=== Begin Enclosure ===

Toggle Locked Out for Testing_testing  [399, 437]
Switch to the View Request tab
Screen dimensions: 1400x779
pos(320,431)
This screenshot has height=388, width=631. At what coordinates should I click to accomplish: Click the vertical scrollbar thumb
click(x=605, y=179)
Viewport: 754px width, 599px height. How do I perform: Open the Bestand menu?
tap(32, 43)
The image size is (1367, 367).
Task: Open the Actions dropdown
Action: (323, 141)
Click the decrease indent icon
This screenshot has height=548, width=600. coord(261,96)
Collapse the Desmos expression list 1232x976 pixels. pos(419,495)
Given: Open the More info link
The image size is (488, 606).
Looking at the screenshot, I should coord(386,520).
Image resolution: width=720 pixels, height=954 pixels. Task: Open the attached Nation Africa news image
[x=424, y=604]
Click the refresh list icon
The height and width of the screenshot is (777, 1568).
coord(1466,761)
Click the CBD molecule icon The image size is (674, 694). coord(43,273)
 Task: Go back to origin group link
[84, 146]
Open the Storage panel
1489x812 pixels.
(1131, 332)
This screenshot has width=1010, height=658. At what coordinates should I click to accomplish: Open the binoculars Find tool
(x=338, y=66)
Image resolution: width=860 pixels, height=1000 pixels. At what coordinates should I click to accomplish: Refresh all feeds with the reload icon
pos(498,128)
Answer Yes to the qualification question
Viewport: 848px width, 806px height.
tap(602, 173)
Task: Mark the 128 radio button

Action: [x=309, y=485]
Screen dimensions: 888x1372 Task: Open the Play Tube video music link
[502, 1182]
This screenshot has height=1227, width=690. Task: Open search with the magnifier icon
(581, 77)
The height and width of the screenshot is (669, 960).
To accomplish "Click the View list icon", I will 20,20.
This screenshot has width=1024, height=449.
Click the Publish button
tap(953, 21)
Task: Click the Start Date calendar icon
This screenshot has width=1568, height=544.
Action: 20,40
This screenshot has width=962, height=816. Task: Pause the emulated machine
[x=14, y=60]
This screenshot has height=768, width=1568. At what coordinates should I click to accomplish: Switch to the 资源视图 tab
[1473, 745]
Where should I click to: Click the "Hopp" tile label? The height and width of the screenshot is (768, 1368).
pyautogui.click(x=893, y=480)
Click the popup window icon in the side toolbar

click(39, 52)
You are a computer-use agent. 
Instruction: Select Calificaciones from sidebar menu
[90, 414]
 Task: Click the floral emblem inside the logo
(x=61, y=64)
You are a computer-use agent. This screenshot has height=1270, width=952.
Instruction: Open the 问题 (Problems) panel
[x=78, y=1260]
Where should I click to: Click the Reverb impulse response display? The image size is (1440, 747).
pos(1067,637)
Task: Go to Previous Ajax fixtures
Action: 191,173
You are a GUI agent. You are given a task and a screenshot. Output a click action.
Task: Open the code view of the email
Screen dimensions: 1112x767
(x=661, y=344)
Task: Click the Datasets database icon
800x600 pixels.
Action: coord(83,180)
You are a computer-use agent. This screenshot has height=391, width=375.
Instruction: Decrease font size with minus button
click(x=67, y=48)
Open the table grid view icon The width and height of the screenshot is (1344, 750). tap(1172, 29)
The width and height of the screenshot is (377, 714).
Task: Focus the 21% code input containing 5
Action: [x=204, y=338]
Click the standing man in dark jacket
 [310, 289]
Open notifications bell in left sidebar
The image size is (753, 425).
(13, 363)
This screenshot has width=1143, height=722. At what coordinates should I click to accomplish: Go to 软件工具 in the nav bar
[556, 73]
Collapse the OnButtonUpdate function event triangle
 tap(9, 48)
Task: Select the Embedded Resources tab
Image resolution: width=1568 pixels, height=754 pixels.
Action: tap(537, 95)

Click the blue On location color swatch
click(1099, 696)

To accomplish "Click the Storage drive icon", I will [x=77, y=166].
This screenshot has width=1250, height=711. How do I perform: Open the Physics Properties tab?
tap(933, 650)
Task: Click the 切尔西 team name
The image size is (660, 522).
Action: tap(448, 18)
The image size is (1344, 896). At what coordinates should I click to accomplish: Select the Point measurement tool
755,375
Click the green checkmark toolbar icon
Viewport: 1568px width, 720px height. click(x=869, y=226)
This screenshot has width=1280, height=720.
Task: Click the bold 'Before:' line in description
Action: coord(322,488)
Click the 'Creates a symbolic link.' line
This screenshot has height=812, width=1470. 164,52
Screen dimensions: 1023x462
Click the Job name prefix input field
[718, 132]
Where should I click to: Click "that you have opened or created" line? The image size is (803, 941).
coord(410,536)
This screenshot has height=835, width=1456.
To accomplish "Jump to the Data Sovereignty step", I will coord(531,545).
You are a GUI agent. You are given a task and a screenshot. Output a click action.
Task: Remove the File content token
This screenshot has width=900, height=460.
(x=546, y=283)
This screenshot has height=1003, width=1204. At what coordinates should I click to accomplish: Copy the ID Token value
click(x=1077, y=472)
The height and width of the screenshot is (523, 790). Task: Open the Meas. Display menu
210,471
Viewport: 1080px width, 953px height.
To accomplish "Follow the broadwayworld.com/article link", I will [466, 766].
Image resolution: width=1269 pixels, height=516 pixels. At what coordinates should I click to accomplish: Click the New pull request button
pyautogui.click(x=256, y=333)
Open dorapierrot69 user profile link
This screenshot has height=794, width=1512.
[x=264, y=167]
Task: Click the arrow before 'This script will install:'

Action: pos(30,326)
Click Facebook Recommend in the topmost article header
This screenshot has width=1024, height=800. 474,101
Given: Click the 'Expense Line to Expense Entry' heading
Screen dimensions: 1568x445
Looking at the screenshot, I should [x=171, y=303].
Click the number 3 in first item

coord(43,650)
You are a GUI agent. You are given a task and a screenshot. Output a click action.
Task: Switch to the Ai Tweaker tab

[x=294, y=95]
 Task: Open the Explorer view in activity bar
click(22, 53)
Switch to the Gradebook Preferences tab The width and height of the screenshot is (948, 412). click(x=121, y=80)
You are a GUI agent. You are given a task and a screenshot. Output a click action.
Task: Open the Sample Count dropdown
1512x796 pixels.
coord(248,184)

=== End Enclosure ===

:: ABOUT THIS EXERCISE ::
Reproduce each entry exactly, leaving out nothing.

:: RESULT FOR THIS EXERCISE ::
Toggle Locked Out for Testing_testing  [399, 437]
Switch to the View Request tab
Screen dimensions: 1400x779
pos(320,431)
This screenshot has height=388, width=631. At what coordinates should I click to accomplish: Click the vertical scrollbar thumb
click(x=605, y=179)
Viewport: 754px width, 599px height. How do I perform: Open the Bestand menu?
tap(32, 43)
The image size is (1367, 367).
Task: Open the Actions dropdown
Action: (323, 141)
Click the decrease indent icon
This screenshot has height=548, width=600. coord(261,96)
Collapse the Desmos expression list 1232x976 pixels. pos(419,495)
Given: Open the More info link
The image size is (488, 606).
Looking at the screenshot, I should coord(386,520).
Image resolution: width=720 pixels, height=954 pixels. Task: Open the attached Nation Africa news image
[x=424, y=604]
Click the refresh list icon
The height and width of the screenshot is (777, 1568).
coord(1466,761)
Click the CBD molecule icon The image size is (674, 694). coord(43,273)
 Task: Go back to origin group link
[84, 146]
Open the Storage panel
1489x812 pixels.
(1131, 332)
This screenshot has width=1010, height=658. At what coordinates should I click to accomplish: Open the binoculars Find tool
(x=338, y=66)
Image resolution: width=860 pixels, height=1000 pixels. At what coordinates should I click to accomplish: Refresh all feeds with the reload icon
pos(498,128)
Answer Yes to the qualification question
Viewport: 848px width, 806px height.
tap(602, 173)
Task: Mark the 128 radio button

Action: [x=309, y=485]
Screen dimensions: 888x1372 Task: Open the Play Tube video music link
[502, 1182]
This screenshot has height=1227, width=690. Task: Open search with the magnifier icon
(581, 77)
The height and width of the screenshot is (669, 960).
To accomplish "Click the View list icon", I will 20,20.
This screenshot has width=1024, height=449.
Click the Publish button
tap(953, 21)
Task: Click the Start Date calendar icon
This screenshot has width=1568, height=544.
Action: 20,40
This screenshot has width=962, height=816. Task: Pause the emulated machine
[x=14, y=60]
This screenshot has height=768, width=1568. At what coordinates should I click to accomplish: Switch to the 资源视图 tab
[1473, 745]
Where should I click to: Click the "Hopp" tile label? The height and width of the screenshot is (768, 1368).
pyautogui.click(x=893, y=480)
Click the popup window icon in the side toolbar

click(39, 52)
You are a computer-use agent. 
Instruction: Select Calificaciones from sidebar menu
[90, 414]
 Task: Click the floral emblem inside the logo
(x=61, y=64)
You are a computer-use agent. This screenshot has height=1270, width=952.
Instruction: Open the 问题 (Problems) panel
[x=78, y=1260]
Where should I click to: Click the Reverb impulse response display? The image size is (1440, 747).
pos(1067,637)
Task: Go to Previous Ajax fixtures
Action: 191,173
You are a GUI agent. You are given a task and a screenshot. Output a click action.
Task: Open the code view of the email
Screen dimensions: 1112x767
(x=661, y=344)
Task: Click the Datasets database icon
800x600 pixels.
Action: coord(83,180)
You are a computer-use agent. This screenshot has height=391, width=375.
Instruction: Decrease font size with minus button
click(x=67, y=48)
Open the table grid view icon The width and height of the screenshot is (1344, 750). tap(1172, 29)
The width and height of the screenshot is (377, 714).
Task: Focus the 21% code input containing 5
Action: [x=204, y=338]
Click the standing man in dark jacket
 [310, 289]
Open notifications bell in left sidebar
The image size is (753, 425).
(13, 363)
This screenshot has width=1143, height=722. At what coordinates should I click to accomplish: Go to 软件工具 in the nav bar
[556, 73]
Collapse the OnButtonUpdate function event triangle
 tap(9, 48)
Task: Select the Embedded Resources tab
Image resolution: width=1568 pixels, height=754 pixels.
Action: tap(537, 95)

Click the blue On location color swatch
click(1099, 696)

To accomplish "Click the Storage drive icon", I will [x=77, y=166].
This screenshot has width=1250, height=711. How do I perform: Open the Physics Properties tab?
tap(933, 650)
Task: Click the 切尔西 team name
The image size is (660, 522).
Action: tap(448, 18)
The image size is (1344, 896). At what coordinates should I click to accomplish: Select the Point measurement tool
755,375
Click the green checkmark toolbar icon
Viewport: 1568px width, 720px height. click(x=869, y=226)
This screenshot has width=1280, height=720.
Task: Click the bold 'Before:' line in description
Action: coord(322,488)
Click the 'Creates a symbolic link.' line
This screenshot has height=812, width=1470. 164,52
Screen dimensions: 1023x462
Click the Job name prefix input field
[718, 132]
Where should I click to: Click "that you have opened or created" line? The image size is (803, 941).
coord(410,536)
This screenshot has height=835, width=1456.
To accomplish "Jump to the Data Sovereignty step", I will coord(531,545).
You are a GUI agent. You are given a task and a screenshot. Output a click action.
Task: Remove the File content token
This screenshot has width=900, height=460.
(x=546, y=283)
This screenshot has height=1003, width=1204. At what coordinates should I click to accomplish: Copy the ID Token value
click(x=1077, y=472)
The height and width of the screenshot is (523, 790). Task: Open the Meas. Display menu
210,471
Viewport: 1080px width, 953px height.
To accomplish "Follow the broadwayworld.com/article link", I will [466, 766].
Image resolution: width=1269 pixels, height=516 pixels. At what coordinates should I click to accomplish: Click the New pull request button
pyautogui.click(x=256, y=333)
Open dorapierrot69 user profile link
This screenshot has height=794, width=1512.
[x=264, y=167]
Task: Click the arrow before 'This script will install:'

Action: pos(30,326)
Click Facebook Recommend in the topmost article header
This screenshot has width=1024, height=800. 474,101
Given: Click the 'Expense Line to Expense Entry' heading
Screen dimensions: 1568x445
Looking at the screenshot, I should [x=171, y=303].
Click the number 3 in first item

coord(43,650)
You are a GUI agent. You are given a task and a screenshot. Output a click action.
Task: Switch to the Ai Tweaker tab

[x=294, y=95]
 Task: Open the Explorer view in activity bar
click(22, 53)
Switch to the Gradebook Preferences tab The width and height of the screenshot is (948, 412). click(x=121, y=80)
You are a GUI agent. You are given a task and a screenshot. Output a click action.
Task: Open the Sample Count dropdown
1512x796 pixels.
coord(248,184)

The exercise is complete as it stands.